Precipitation Intensity Changes in the Tropics from Observations and Models

Abstract

Tropical (30°N–30°S) interdecadal precipitation changes and trends are explored for the satellite era using GPCP monthly analyses and CMIP5 outputs and focusing on precipitation intensity distributions represented by percentiles (Pct) and other parameters. Positive trends occur for the upper percentiles (Pct ≥ 70th), and become statistically significant for Pct ≥ 80th. Negative trends appear for the middle one-half percentiles (~20th–65th) and are statistically significant for the 20th–40th percentiles. As part of these trends there is a decadal shift around 1998, indicating the presence of an interdecadal [Pacific decadal oscillation (PDO)] signal. For the lower percentiles (Pct ≤ 10th), positive trends occur, although weakly. The AMIP-type simulations generally show similar trend results for their respective time periods.
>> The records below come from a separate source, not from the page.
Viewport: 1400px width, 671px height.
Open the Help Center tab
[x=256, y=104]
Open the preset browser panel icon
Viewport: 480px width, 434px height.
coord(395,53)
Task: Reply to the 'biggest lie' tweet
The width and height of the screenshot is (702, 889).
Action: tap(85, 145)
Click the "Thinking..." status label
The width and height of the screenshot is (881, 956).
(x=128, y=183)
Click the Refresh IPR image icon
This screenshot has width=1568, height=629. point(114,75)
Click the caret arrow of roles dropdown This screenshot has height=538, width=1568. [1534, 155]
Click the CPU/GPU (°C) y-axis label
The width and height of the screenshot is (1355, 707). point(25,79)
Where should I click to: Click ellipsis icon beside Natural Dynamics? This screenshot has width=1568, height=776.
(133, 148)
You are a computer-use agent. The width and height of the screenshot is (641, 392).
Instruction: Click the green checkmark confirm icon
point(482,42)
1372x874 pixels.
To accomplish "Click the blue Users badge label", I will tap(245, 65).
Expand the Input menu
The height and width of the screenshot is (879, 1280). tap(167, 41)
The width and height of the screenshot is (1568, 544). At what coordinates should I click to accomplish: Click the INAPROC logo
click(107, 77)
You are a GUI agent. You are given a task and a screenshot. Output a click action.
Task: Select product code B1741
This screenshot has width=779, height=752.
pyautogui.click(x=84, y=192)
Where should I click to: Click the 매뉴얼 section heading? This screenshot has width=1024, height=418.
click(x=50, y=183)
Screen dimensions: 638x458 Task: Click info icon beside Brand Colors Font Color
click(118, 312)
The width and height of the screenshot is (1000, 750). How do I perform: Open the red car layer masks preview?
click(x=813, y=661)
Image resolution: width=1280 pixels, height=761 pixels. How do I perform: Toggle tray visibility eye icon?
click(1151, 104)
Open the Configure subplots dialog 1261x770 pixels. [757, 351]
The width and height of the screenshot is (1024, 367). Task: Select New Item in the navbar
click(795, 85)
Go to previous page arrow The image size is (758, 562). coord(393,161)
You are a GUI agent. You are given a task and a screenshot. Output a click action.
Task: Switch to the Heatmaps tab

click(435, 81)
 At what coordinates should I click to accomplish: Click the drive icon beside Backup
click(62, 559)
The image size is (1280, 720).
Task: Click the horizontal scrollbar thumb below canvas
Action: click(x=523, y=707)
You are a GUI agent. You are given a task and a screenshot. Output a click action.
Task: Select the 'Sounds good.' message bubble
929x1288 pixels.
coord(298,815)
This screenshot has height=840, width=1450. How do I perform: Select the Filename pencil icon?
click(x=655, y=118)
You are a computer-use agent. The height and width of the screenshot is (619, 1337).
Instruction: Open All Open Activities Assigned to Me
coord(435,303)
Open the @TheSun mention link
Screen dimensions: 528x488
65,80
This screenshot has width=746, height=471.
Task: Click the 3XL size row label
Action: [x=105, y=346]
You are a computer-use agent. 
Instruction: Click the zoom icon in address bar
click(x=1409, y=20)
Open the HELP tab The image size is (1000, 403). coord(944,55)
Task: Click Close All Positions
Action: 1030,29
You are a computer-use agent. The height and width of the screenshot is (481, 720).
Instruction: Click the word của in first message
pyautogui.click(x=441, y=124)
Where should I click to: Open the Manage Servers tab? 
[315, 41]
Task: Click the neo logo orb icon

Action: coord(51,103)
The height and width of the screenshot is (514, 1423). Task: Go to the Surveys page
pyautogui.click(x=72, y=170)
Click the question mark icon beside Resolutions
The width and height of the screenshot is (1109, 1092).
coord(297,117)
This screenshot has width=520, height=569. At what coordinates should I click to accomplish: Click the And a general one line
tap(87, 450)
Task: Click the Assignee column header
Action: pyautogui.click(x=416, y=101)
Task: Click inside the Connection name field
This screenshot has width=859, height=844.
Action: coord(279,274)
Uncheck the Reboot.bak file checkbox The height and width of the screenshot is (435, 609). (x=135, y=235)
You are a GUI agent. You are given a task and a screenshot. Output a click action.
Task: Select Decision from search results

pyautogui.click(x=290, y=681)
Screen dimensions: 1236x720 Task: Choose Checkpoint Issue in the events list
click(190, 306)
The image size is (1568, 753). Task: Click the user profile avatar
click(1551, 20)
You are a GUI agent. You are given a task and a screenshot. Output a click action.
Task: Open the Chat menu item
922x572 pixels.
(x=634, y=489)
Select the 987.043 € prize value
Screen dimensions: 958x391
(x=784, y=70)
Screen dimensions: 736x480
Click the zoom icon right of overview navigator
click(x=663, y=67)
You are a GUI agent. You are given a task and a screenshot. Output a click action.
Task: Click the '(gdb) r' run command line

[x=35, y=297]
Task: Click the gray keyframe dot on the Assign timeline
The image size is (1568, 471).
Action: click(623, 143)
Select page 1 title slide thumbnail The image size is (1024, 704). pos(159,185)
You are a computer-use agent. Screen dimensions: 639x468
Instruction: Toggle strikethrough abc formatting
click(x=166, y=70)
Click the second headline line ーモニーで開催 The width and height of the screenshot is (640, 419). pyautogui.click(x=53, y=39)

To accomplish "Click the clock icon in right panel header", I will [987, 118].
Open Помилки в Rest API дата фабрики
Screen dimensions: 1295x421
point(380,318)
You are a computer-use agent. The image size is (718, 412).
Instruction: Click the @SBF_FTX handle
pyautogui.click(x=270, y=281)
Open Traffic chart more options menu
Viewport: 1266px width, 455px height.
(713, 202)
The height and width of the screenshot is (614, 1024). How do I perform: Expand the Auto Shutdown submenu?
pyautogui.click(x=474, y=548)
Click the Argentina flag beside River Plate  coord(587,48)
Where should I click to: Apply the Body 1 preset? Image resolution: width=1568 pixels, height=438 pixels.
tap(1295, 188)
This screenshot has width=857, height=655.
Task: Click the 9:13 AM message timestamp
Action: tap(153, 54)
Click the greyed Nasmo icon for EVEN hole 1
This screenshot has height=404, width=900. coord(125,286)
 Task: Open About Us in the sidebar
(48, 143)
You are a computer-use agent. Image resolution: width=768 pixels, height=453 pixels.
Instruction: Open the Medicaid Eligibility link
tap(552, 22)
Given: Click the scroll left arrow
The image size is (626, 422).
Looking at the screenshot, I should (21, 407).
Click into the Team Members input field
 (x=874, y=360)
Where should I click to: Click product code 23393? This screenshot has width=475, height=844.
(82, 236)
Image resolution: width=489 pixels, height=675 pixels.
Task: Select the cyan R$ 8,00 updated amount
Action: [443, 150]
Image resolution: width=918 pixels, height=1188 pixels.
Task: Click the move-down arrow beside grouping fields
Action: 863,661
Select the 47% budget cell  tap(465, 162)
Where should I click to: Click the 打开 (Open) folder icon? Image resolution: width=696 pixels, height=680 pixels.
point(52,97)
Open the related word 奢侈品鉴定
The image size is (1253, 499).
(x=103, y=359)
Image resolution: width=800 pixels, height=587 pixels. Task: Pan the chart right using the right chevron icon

Precipitation intensity changes are further examined using four precipitation categories based on the climatological percentiles: Wet (Pct ≥ 70th), Intermediate (70th > Pct ≥ 30th), Dry (30th > Pct ≥ 5th), and No Rain (5th > Pct ≥ 0th). Epoch differences of occurrence frequency between 1988–97 and 1998–2015 have spatial features generally reflecting the combined effect of the PDO and external forcings, specifically the anthropogenic greenhouse gas (GHG)-related warming based on comparisons with both AMIP and CMIP results. Furthermore, precipitation intensity over Wet zones shows much stronger changes than mean precipitation including a more prominent change around 1998 associated with the PDO phase shift. Trends also appear in the sizes of Intermediate and Dry zones, especially over ocean. However, changes in the sizes of Wet and No Rain zones are generally weak. AMIP simulations reproduce these changes relatively well. Comparisons with the CMIP5 historical experiments further confirm that the observed changes and trends are a combination of the effect of the PDO phase shift and the impact of anthropogenic GHG-related warming.